____ EXTRACT PROVIDED
Welcome! This is a more informal walkthrough of our ICML 2026 paper, Multivariate Distributional Reinforcement Learning Using Sliced Divergences. The paper has the formal definitions, theorems, and proofs. Here I want to tell the story more directly: what breaks when distributional RL moves beyond scalar returns, why slicing is a useful trick, and where the annoying but important TD subtlety shows up.

The short version is this: sliced divergences let us compare multivariate return distributions by looking at many one-dimensional projections. That gives a practical way to reuse familiar one-dimensional objectives, but it does not make every problem disappear. In particular, the objective still has to behave well with the one-sample Bellman bootstrapping used in standard TD.

Table of contents

  1. Why multivariate distributional RL?
  2. What makes the multivariate case awkward?
  3. The slicing trick
  4. Which one-dimensional divergence should we slice?
________
____ RECORDS SUPPLIED
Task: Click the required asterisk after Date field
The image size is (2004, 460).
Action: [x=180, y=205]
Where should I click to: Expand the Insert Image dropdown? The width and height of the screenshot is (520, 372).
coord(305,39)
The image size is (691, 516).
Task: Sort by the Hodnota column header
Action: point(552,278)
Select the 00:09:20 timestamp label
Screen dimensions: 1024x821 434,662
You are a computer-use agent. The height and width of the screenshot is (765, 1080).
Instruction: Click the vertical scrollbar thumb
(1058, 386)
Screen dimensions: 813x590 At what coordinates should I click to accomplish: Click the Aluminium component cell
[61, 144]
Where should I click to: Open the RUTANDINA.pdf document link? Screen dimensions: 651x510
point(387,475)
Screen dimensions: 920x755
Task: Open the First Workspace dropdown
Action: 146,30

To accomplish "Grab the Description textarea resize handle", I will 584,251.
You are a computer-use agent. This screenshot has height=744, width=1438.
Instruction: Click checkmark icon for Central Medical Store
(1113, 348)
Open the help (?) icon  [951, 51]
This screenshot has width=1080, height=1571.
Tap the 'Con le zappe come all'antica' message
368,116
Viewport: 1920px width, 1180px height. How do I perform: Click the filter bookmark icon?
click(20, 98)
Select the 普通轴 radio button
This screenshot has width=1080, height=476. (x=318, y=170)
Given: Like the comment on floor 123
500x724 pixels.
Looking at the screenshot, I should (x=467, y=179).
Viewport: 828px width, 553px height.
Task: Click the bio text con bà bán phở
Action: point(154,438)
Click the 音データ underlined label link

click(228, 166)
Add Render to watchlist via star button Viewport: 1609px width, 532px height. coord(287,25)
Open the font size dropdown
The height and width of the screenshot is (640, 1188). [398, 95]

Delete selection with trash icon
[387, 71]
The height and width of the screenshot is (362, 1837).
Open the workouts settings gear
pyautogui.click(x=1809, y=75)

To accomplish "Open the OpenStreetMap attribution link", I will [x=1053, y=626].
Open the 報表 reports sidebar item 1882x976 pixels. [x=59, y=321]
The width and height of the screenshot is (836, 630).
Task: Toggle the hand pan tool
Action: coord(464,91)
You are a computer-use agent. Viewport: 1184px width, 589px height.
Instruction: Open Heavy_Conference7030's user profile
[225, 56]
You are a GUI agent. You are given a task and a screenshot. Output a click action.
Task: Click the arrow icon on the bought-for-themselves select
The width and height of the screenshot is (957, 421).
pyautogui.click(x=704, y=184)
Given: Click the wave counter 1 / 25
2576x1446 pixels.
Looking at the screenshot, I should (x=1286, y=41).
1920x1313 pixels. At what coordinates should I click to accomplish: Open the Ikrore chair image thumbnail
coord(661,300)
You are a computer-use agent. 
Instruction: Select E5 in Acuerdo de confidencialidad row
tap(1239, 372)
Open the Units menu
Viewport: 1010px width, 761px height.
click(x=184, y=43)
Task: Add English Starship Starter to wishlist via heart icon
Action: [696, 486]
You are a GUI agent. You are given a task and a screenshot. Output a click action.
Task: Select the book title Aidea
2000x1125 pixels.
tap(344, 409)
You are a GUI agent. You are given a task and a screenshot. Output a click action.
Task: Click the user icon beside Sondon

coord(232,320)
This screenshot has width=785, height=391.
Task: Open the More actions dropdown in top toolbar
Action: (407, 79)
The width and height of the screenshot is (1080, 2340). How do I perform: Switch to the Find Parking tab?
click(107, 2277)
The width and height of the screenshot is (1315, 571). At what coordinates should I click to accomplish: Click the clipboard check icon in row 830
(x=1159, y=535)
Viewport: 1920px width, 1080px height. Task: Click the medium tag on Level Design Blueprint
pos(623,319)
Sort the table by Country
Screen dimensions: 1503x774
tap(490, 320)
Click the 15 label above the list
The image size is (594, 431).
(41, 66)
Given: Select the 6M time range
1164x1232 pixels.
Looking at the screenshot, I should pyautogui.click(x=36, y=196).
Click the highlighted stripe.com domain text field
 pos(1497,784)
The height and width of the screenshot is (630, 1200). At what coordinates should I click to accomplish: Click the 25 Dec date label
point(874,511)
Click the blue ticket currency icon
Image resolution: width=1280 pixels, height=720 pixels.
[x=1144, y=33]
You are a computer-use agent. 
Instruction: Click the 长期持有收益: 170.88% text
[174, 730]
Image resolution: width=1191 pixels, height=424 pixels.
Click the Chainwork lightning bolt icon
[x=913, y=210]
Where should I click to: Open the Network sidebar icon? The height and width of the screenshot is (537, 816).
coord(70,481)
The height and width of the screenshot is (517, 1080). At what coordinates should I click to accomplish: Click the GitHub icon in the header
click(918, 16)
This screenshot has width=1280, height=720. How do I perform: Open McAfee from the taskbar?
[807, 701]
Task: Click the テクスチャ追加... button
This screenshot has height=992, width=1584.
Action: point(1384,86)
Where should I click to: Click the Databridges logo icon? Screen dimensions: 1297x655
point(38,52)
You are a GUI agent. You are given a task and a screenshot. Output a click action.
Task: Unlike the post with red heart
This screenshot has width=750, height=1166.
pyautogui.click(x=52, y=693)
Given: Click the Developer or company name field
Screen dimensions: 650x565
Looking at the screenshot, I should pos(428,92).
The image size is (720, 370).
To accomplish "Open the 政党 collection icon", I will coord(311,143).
________
WORK TO DO ▸
Answer these about the paper walkthrough above:
1. At which conference does the paper appear?
2. What do sliced divergences look at to compare multivariate return distributions?
3. What is the third entry in the table of contents?

ANSWER TO THE TASK ▸
1. ICML 2026
2. Many one-dimensional projections
3. The slicing trick